1.08.2019

Evolution of a series cover

In the book world, both indie and traditional, common knowledge is that one should occasionally recover and repackage a long-running novel or series. I run into this all of the time when I teach. Even though I assign the same booklist, the covers keep changing from year to year!

Recently, I attended an "author mastermind" conference that involved branding and taking one's authorship more seriously. Upping one's game. It seriously kicked my you-know-what! It also inspired me to take a hard look at my covers, my promo style and release schedule. In this post I'll focus on my Fireseed series covers.

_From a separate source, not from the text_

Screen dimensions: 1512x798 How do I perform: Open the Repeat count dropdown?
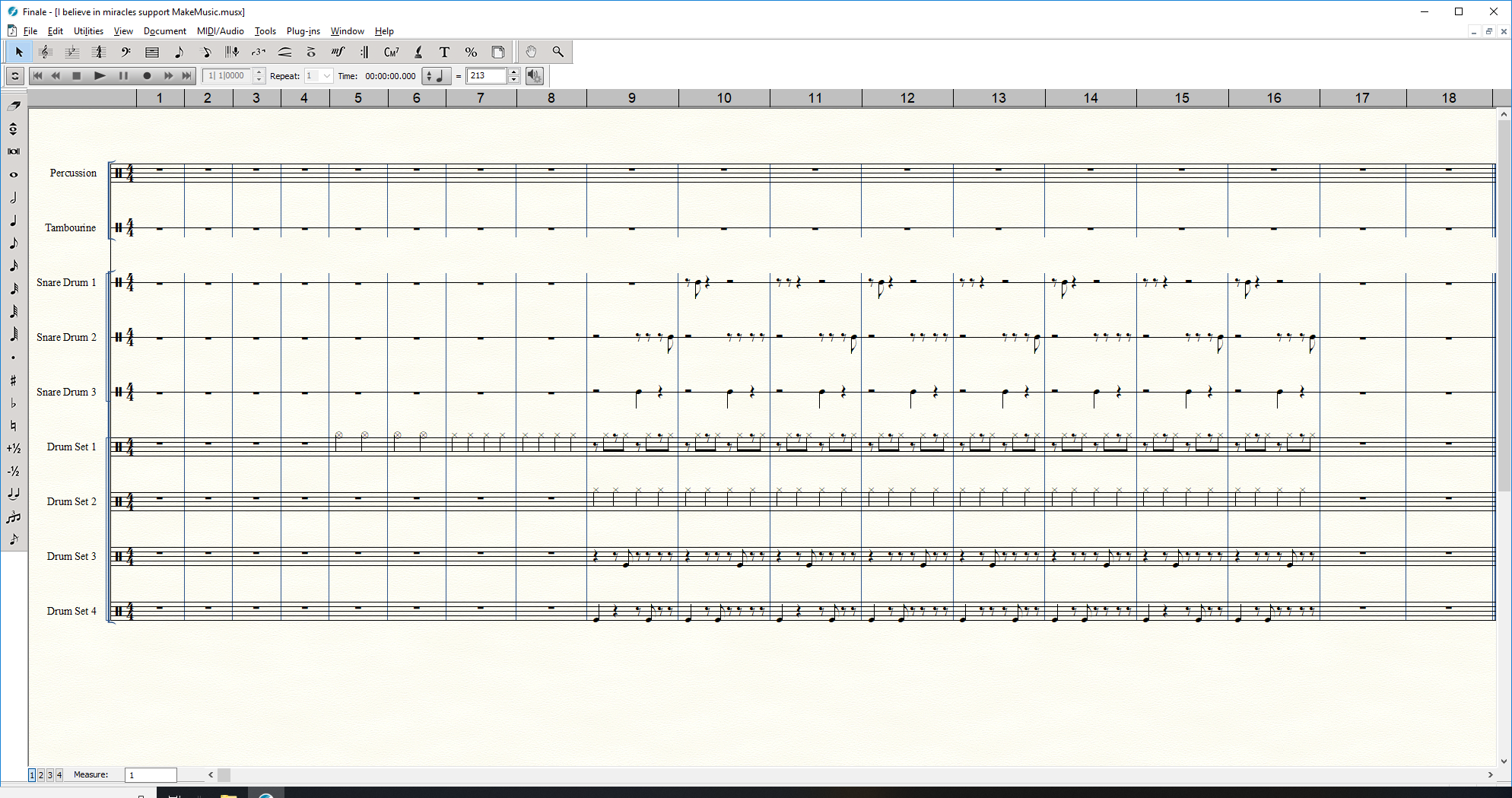click(326, 76)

Here is the evolution of the first two of the Fireseed novels, Fireseed One and Ruby's Fire over time.
See the whole series here.

Oldest, on bottom:
When I launched the series in 2011 I wanted to break out of the YA trope of girls in gowns, and even from the photo retouched cover. Coming from the art world, I also wanted to include my own interior illustrations. I hired digital cover artist Jay Montgomery, who taught at the Savannah College of Art and Design. I designed the roughs. These worked for a while as they attracted attention from their unique look. But I decided to scrap my interior illustrations as some thought they made the book seemed aimed for the 9-12 year-old set. They are meant for older teens and adults. And though the covers were an homage to the classic 50s sci-fi covers, they also began to seem dated.

The big portraits, next oldest:
Najla Qamber designed these next incarnations, with close-up heads and a more trendy type font. These sold quite well and I was happy with them.

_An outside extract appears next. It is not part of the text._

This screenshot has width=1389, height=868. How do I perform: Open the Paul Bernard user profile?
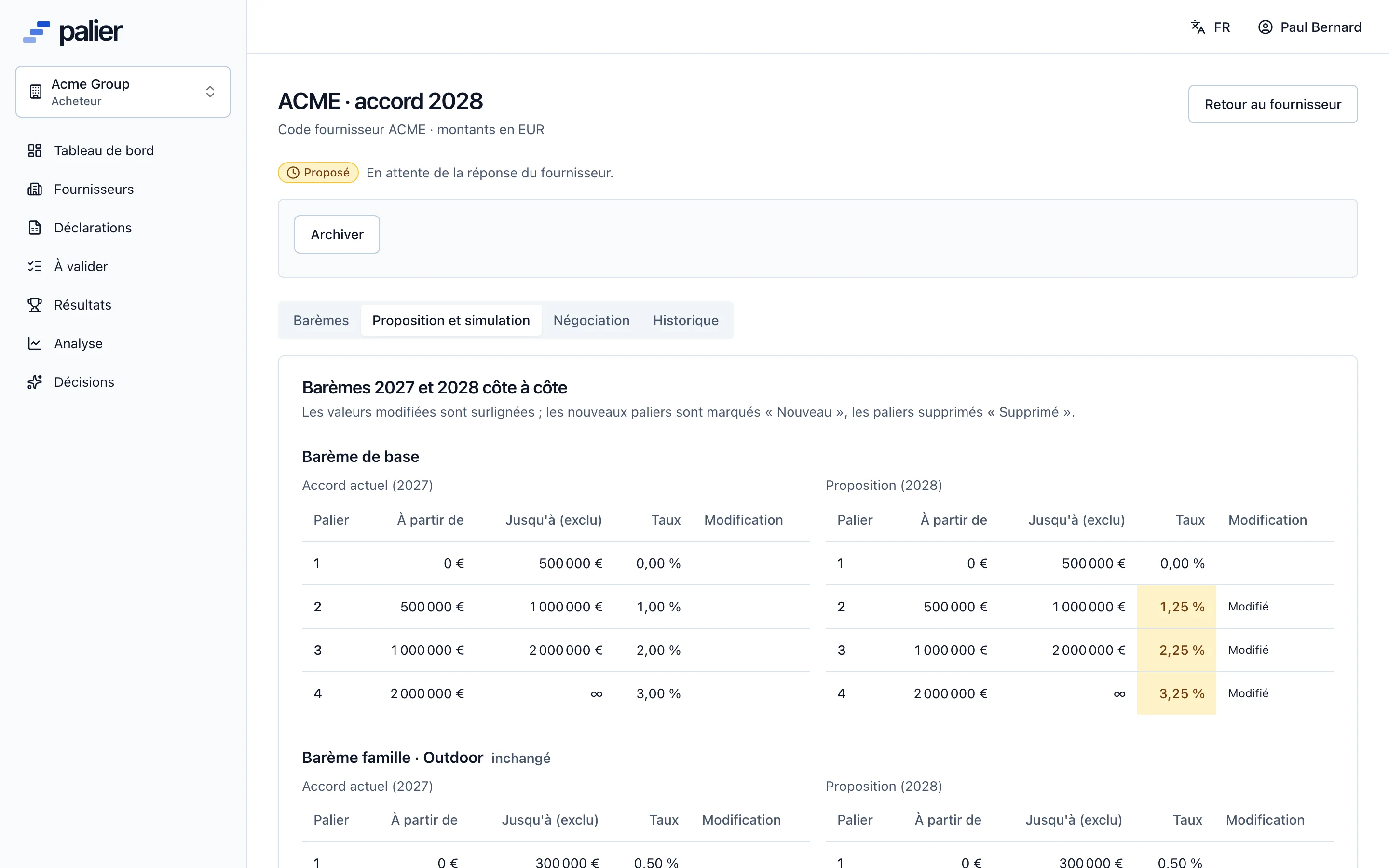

The edgy setting covers, second to top:
Then, I hired publicists, who convinced me YA sci-fi covers no longer featured up-close faces, but had object covers such as the Hunger Games crests or otherworldly settings. We looked at the top 100 YA sci-fi on Amazon, and I took the bait. Again, Najla delivered spectacular covers with a futuristic title font. The look was sophisticated, gritty - everything I love. But the covers did not sell as many books. Ultimately, I realized that in YA, and even in adult fantasy, people are drawn to, well PEOPLE!

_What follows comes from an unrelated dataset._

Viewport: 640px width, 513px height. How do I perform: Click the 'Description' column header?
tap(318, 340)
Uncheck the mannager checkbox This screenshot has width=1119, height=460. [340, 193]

The brand new 2019 covers, on top:
In a meeting with a mentor from the author mastermind conference, we looked again at the Amazon top 100 in YA sci-fi. Yes, we still saw object covers, but we also saw a resurgence of faces and human figures, which filled me with relief. The lead characters in this newest set by Najla are in mid-picture, walking or standing in front of spooky cool settings, the hallmark of the series. It's a burning sky, it's harsh desert, it's strange jutting rock formations and thorny Fireseed blossoms literally on fire. It's topped off with a big, brash title font that reads clearly from a thumbnail.

Who knows if and when I'll design another set. There's something I love about each rendition. Which one do you like best and why? Have you recovered and repackaged your novels? If so, what prompted it?